Your copy should begin at the line containing "Task: Open the Everyone recipient dropdown" and end at the last line of the records below, matching each line exactly and leaving out pictures.

[Saved data entries]
★ ★ ★

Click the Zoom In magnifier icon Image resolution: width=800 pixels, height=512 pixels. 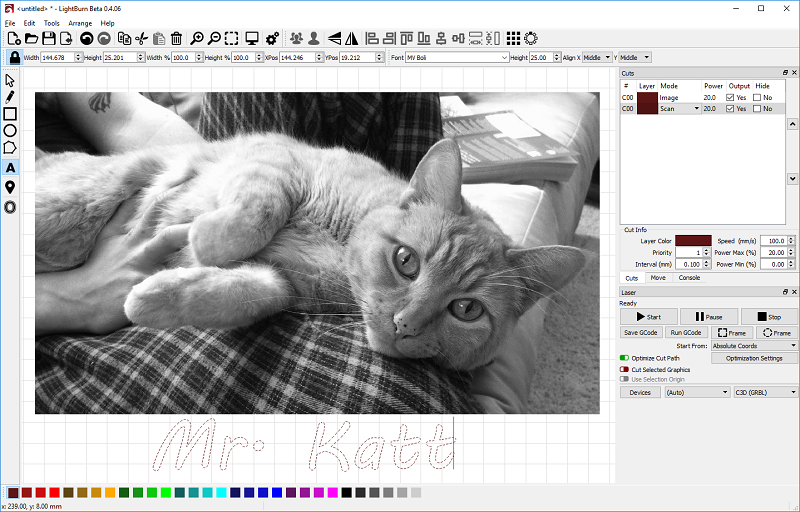[197, 39]
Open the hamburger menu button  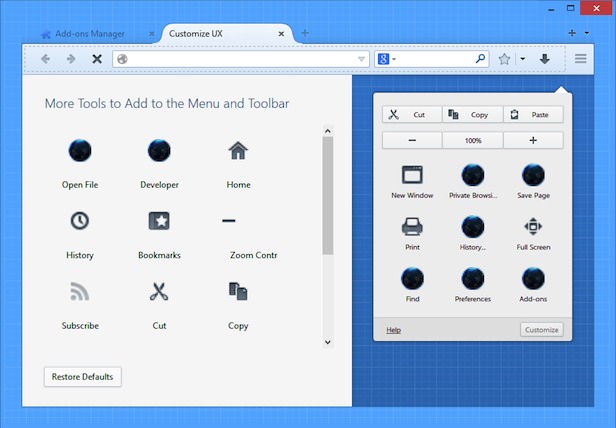coord(580,59)
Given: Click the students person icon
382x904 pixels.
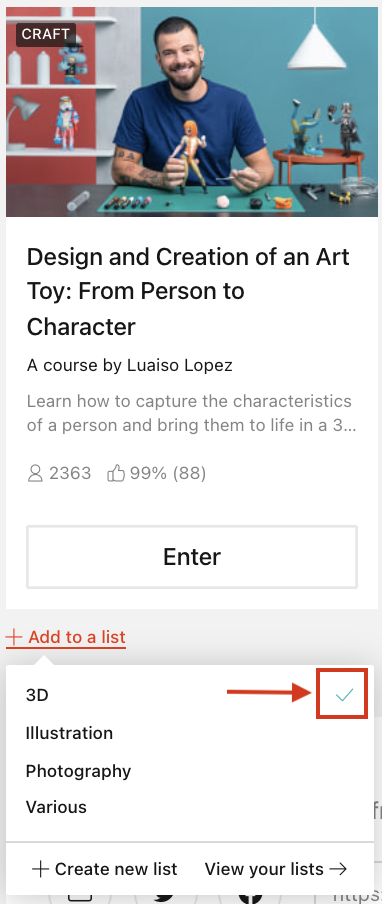Looking at the screenshot, I should 35,474.
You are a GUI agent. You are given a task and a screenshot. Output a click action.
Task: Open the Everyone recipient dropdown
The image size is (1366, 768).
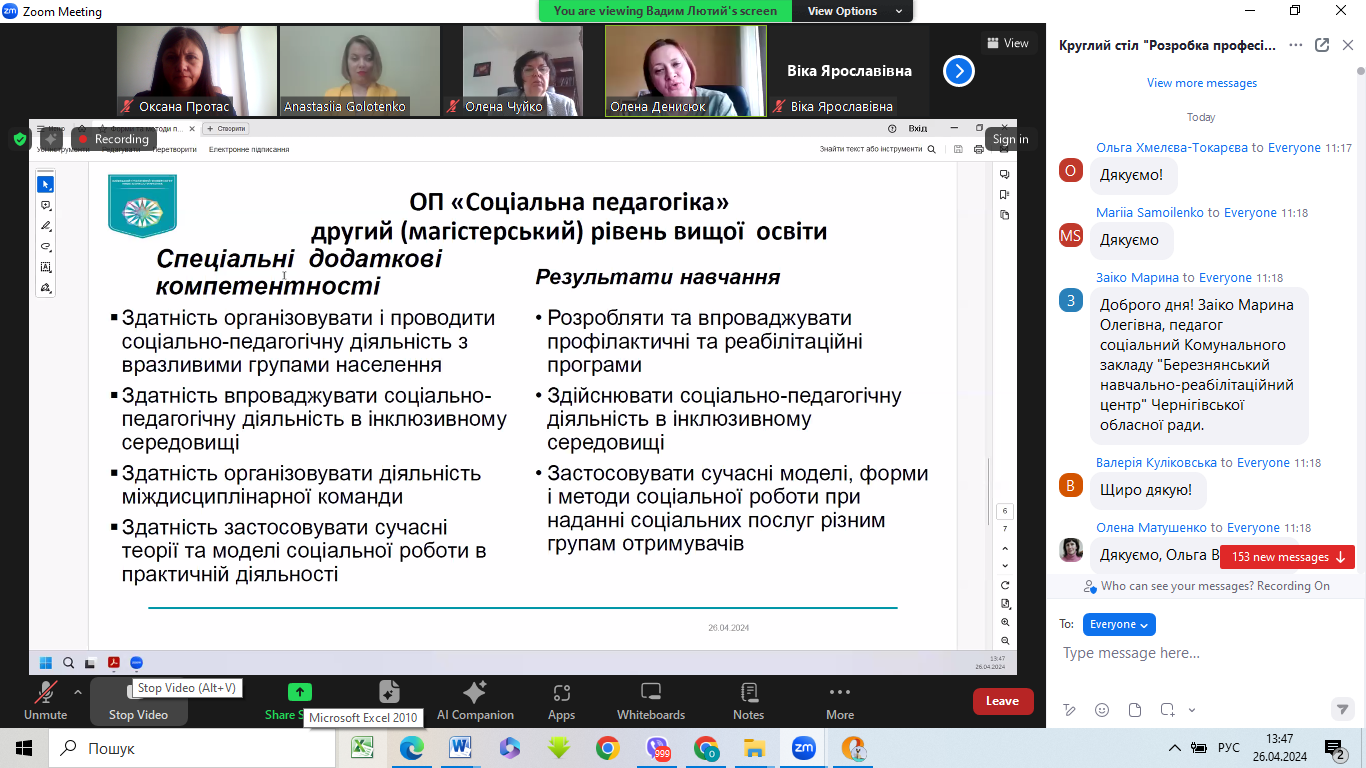tap(1119, 624)
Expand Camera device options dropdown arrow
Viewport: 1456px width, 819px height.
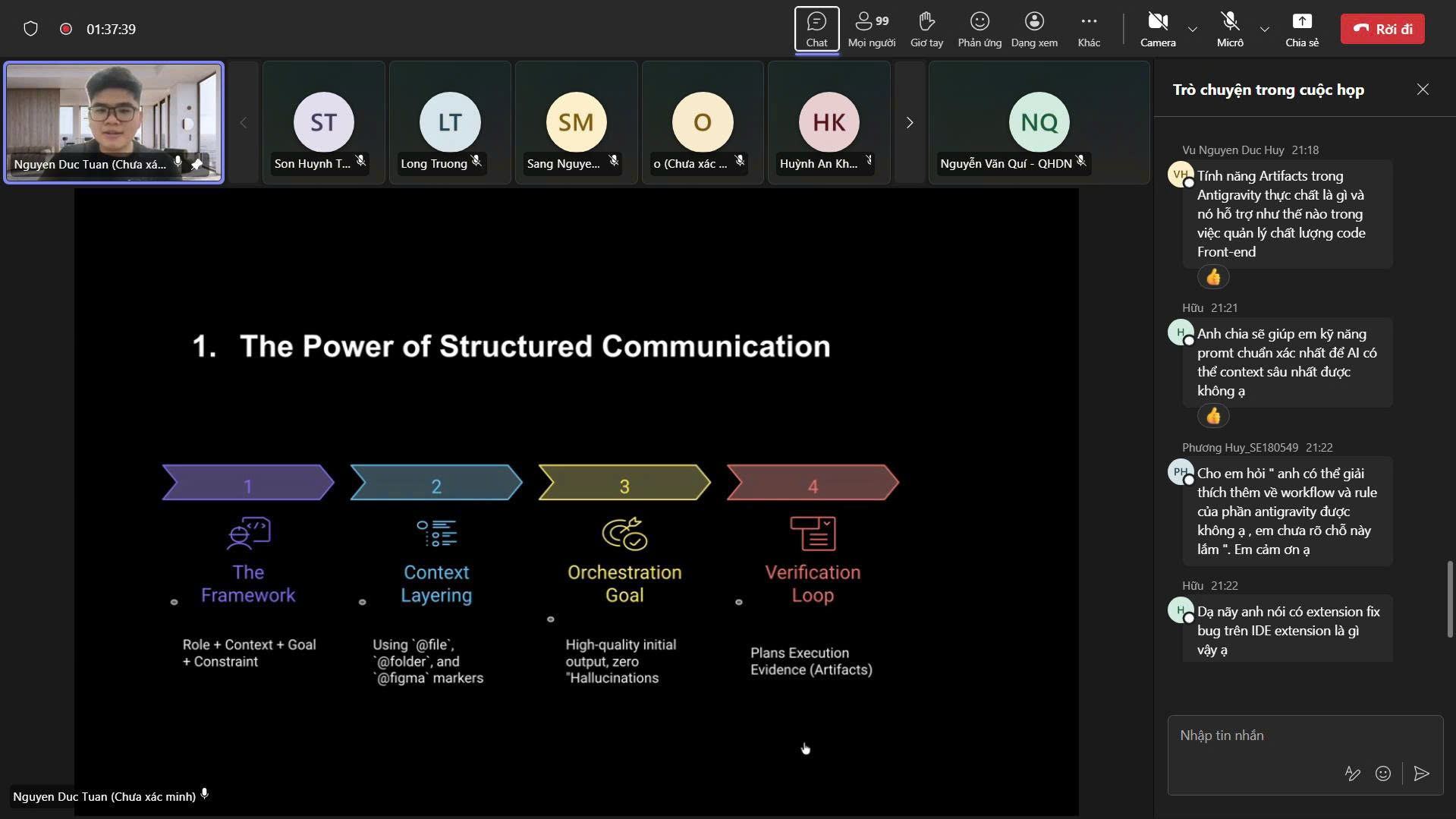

★ ★ ★

§ Expected output:
Task: Open the Everyone recipient dropdown
The image size is (1366, 768).
tap(1119, 624)
Expand Camera device options dropdown arrow
Viewport: 1456px width, 819px height.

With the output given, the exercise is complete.